Soch: A Perception is a 2024 Indo-German psychological thriller written and directed by Indian-German filmmaker Ravi Gautam. Produced by Webfilmland Productions, the film explores gender inequality, identity politics, and communal tensions in contemporary Indian society.

== Plot ==
Set in the Himalayan village of Arkee, police officer Priyanka Negi (Anjali Patil) investigates the mysterious disappearance of activist Shaila Awasthi (Silpi Dutta). As the case uncovers communal fault lines, Negi faces growing media pressure and political tension while confronting her own moral compass.

== Cast ==
- Anjali Patil as Priyanka Negi
- Mukti Das as Bashar
- Silpi Dutta as Shaila Awasthi
- Muzammil Bhawani as Nadeem
- Bhavani Bashir Yasir as Prem Awasthi
- Ritika Sharma as Sumitra
- Gauri Webster as Shanta Awasthi
- Dayal Prasad as Officer Sharma

== Production ==
Ravi Gautam served as director, writer, editor, and VFX artist, with cinematography by Pepino Pushpani and music composed by Dipesh Varma.
In interviews, Gautam explained that the narrative draws from his own observations of patriarchal dynamics within Indian society and the impact of religious identity politics.

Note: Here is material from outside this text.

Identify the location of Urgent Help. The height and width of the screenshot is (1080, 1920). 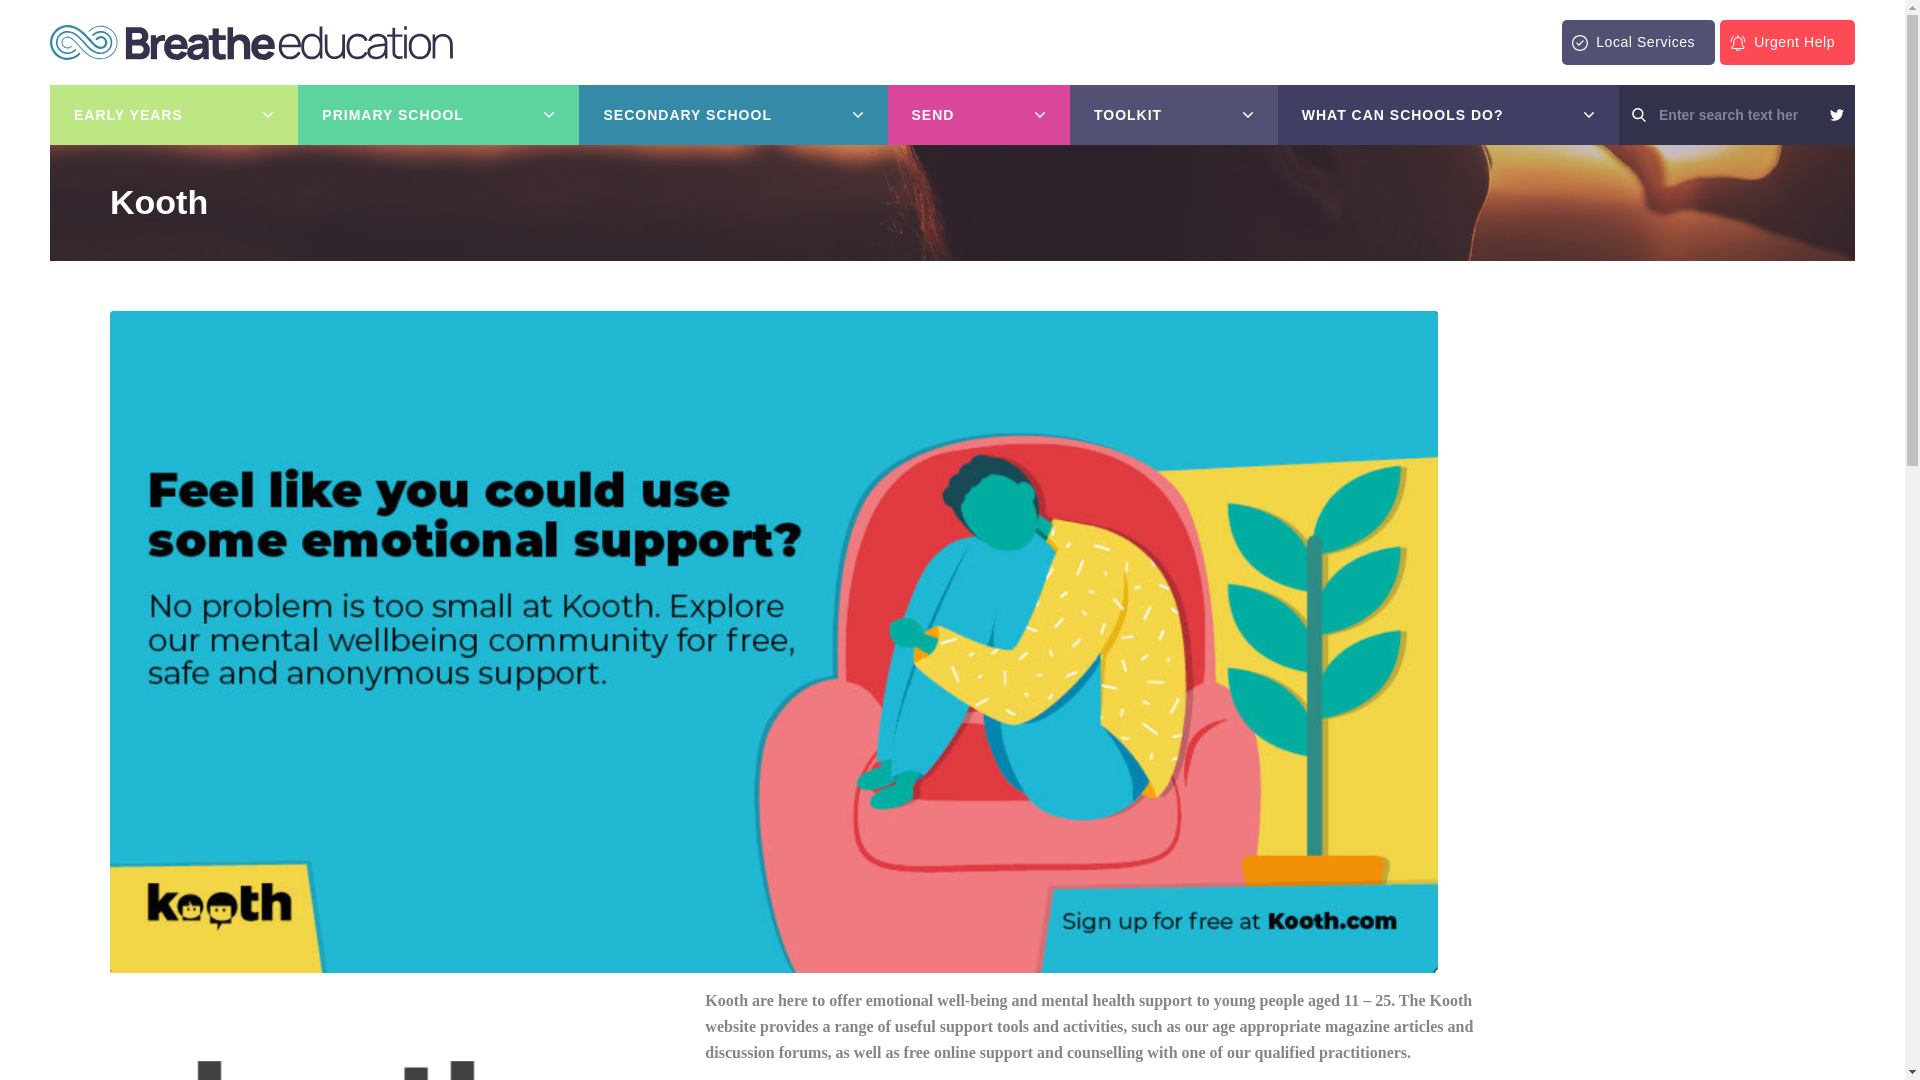
(1787, 42).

== Release and reception ==
The film premiered in 2024 and screened at multiple international film festivals:
- Official Selection – India International Film Festival of Boston (2024)
- Official Selection – Chicago South Asian Film Festival (2024)
- Official Selection – Chennai International Film Festival (2024)
- Official Selection – Jagran Film Festival (2025)
- Official Selection – Bollywood Festival Norway (2025)

=== Awards ===
At the 22nd Indian Film Festival Stuttgart (2025), Soch: A Perception received the Director's Vision Award, one of the festival's top honors.
German daily Hannoversche Allgemeine Zeitung described the award as a "prestigious recognition for Webfilmland’s social cinema."
The film was also highlighted by MFG Filmförderung Baden-Württemberg among notable features of the festival lineup.

== Awards and nominations ==
- Director's Vision Award – Indian Film Festival Stuttgart (2025)
- Best Debut Director – Ayodhya International Film Festival (2024)
- Best Actor (Female) – Florida South Asian Film Festival (2024)
- Best Feature Film – Florida South Asian Film Festival (2024)
- Best Feature Film – Chauri Chaura International Film Festival (2025)
- Best Actor (Female) – Chauri Chaura International Film Festival (2025)

== Themes ==
The film examines how patriarchal social structures intersect with religious identity politics in modern India. Gautam noted, "Misogyny often hides behind the cloak of religious identity-politics; this film aims to give diverse voices a platform without taking a partisan stance."